The present disclosure relates to a pod propulsion device configured to be disposed in water for propulsion of a watercraft.

BACKGROUND ART

There is known a pod type propeller (pod thruster) that is attached to the bottom of a watercraft via a strut and includes a pod having an electric motor therein and a propeller (screw) coupled to the output shaft of the electric motor (for example, see JP2005-186748A). In the pod thruster described in JP2005-186748A, to efficiently cool the electric motor contained in the pod, cooling oil is circulated through the interior of the pod so that the cooling oil cools the electric motor. The electric motor is cooled by being immersed in the cooling oil. The cooling oil is pressure fed from the cooling oil supply device disposed on the hull side and configuration is made such that the cooling oil circulates through the entirety of the interiors of the strut and the pod. The interior of the strut is divided by a recess into two parts in the output shaft direction such that one part functions as an outgoing passage and the other part functions as a return passage of the cooling oil.

However, though the pod propulsion device according to JP2005-186748A has a cooling oil passage provided in the pod to cool the pod, further improvement of the cooling efficiency is desired as the output of the electric motor increases.

SUMMARY OF THE INVENTION

In view of such background, a primary object of the present invention is to provide a pod propulsion device with an improved cooling efficiency.

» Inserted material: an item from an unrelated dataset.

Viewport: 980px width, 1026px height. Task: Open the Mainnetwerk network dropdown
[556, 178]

To achieve such an object, one embodiment of the present invention provides a pod propulsion device (1) comprising: a pod (3) configured to be disposed in water; a rotation shaft (7) supported by the pod to be rotatable about a predetermined axis (3X) and having an end portion projecting out from the pod; a screw (4) fixed to the end portion of the rotation shaft; an electric motor (8) installed in the pod to rotationally drive the rotation shaft; multiple guide blades (6) integrally formed on the pod to be arranged at intervals in a circumferential direction of the pod, each guide blade extending out radially from an outer surface of the pod; and a cooling circuit (20) for cooling the electric motor, wherein the cooling circuit includes a cooling liquid passage (22) formed to pass through an interior of at least one of the guide blades.

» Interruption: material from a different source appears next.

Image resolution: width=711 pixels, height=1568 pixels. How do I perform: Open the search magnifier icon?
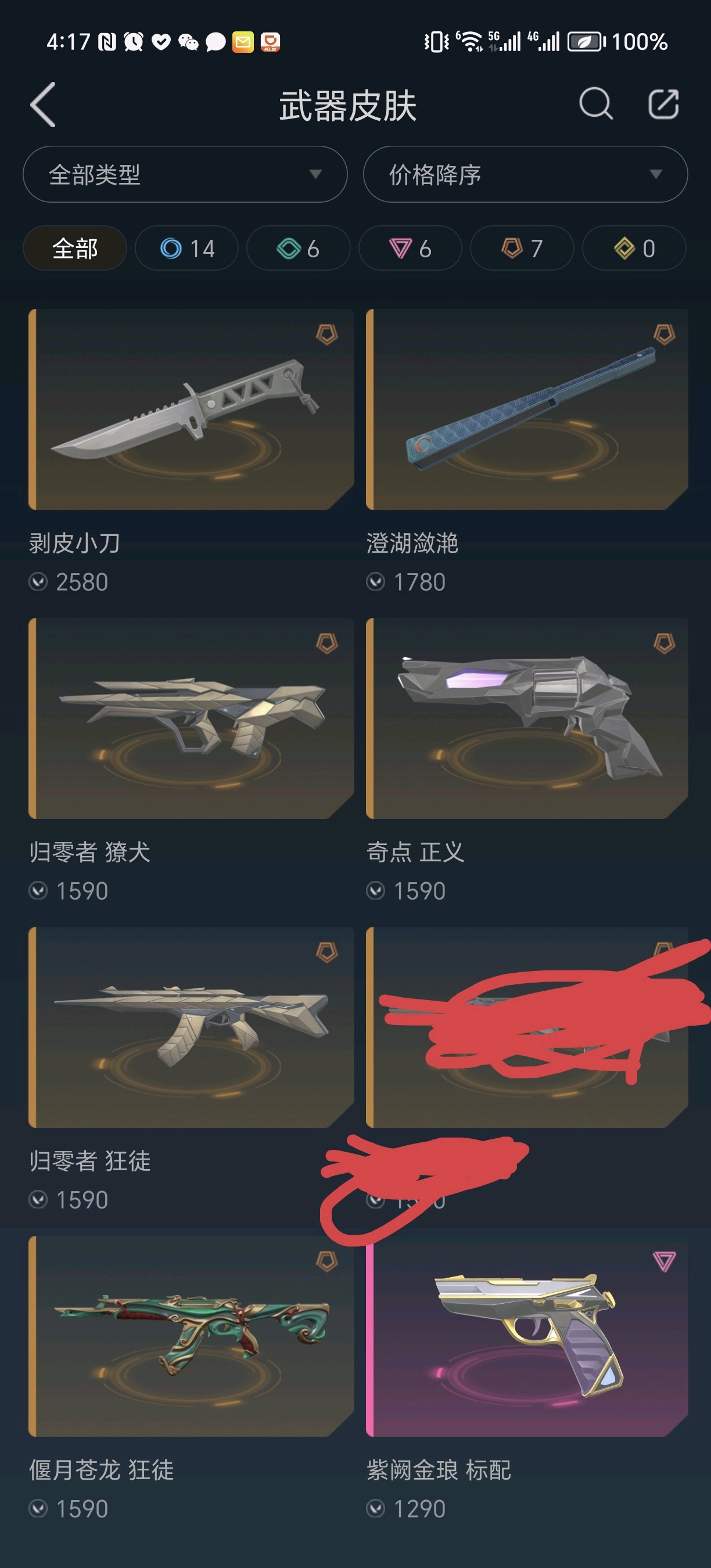click(x=595, y=103)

According to this configuration, at least one of the guide blades is internally formed with a cooling liquid passage and thereby functions as a cooling fin. Therefore, compared to the case where the cooling liquid passage is provided only in the pod, the contact area between the cooling liquid and the surrounding water that thermally contact each other via the pod or the guide blade(s) becomes larger and the amount of heat dissipation increases accordingly, whereby the cooling efficiency improves. Note that as the travel speed of the watercraft increases, the load of the electric motor increases and the amount of heat generation from the electric motor also increases, but since the flow speed of water passing around the guide blades also increases, the heat transfer rate between the water and the guide blades becomes greater. This also contributes to the improvement of the cooling efficiency.

Preferably, the cooling liquid passage is formed to pass through the interiors of more than one of the multiple guide blades.

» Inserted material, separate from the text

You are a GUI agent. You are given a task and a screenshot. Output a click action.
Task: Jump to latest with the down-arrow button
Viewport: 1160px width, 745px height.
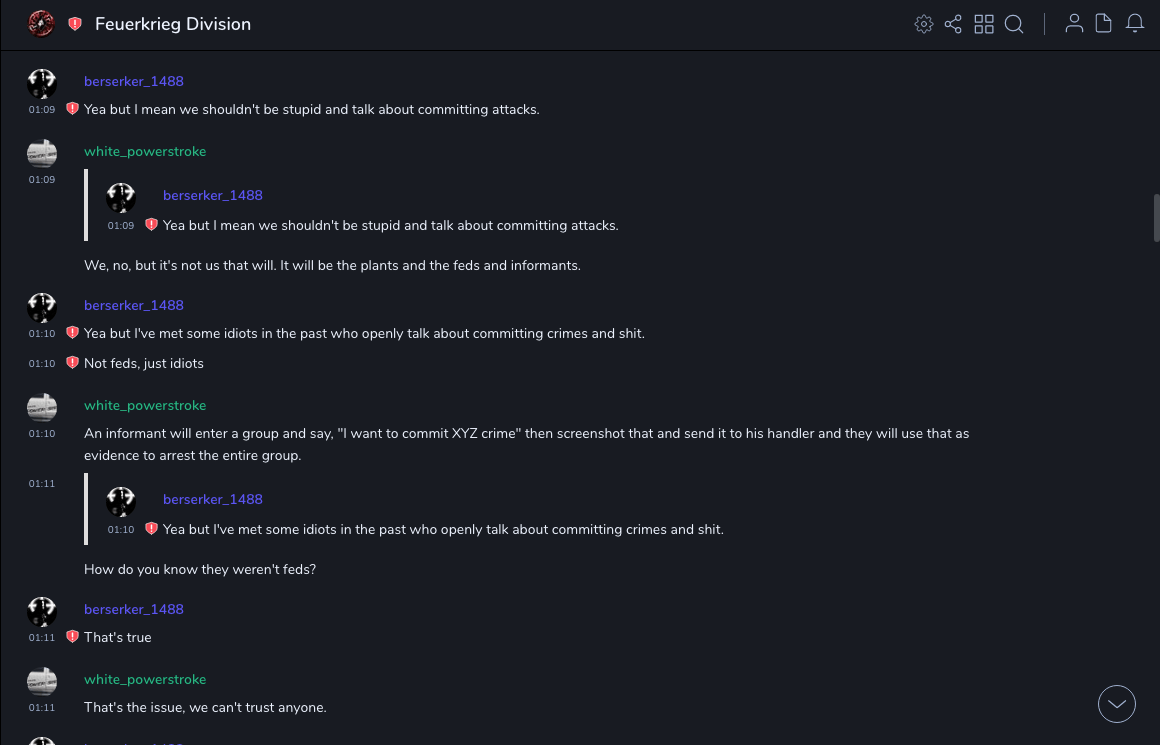pos(1117,704)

According to this configuration, compared to the case where the cooling liquid passage is formed to pass through the interior of only a single guide blade, the contact area between the cooling liquid and the surrounding water that thermally contact each other via the guide blades becomes larger, whereby the cooling efficiency improves further.

Preferably, the cooling liquid passage is formed to pass through the interiors of all of the guide blades.

According to this configuration, compared to the case where the cooling liquid passage is formed not to pass through at least one of the guide blades, the contact area between the cooling liquid and the surrounding water that thermally contact each other via the guide blades becomes larger, whereby the cooling efficiency improves further.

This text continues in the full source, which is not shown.